**THE PROBLEM**
In the records that follow, count each line where the string "Schleswig" occurs. Provide the total and no other text.

**GIVEN INFORMATION**
....

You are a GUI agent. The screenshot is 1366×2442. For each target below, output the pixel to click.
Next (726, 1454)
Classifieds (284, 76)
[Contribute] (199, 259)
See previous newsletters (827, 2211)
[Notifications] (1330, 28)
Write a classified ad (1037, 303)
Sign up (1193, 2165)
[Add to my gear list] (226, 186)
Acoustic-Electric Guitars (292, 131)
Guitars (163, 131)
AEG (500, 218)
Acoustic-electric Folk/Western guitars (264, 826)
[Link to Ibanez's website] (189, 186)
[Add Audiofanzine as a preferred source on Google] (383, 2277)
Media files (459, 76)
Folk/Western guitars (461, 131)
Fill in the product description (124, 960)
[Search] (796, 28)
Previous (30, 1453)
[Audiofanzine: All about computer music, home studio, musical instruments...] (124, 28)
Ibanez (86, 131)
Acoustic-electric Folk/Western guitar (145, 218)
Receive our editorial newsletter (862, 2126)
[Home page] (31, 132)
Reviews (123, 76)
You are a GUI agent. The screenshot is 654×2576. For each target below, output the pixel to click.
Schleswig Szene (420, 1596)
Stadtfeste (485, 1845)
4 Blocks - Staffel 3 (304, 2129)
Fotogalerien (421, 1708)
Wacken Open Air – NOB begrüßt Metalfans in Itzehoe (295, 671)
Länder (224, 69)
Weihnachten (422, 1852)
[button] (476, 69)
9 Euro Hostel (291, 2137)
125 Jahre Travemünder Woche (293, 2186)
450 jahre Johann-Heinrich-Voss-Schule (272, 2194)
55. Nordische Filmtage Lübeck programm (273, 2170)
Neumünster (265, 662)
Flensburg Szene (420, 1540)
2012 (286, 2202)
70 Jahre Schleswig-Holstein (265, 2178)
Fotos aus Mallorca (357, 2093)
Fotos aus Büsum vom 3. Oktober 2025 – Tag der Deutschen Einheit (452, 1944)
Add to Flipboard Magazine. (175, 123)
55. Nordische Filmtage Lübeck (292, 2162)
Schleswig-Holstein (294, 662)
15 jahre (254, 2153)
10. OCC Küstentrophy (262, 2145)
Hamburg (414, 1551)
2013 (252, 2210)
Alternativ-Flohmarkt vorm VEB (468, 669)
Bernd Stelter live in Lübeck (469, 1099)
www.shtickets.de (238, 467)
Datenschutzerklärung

....

**ANSWER BOX**
3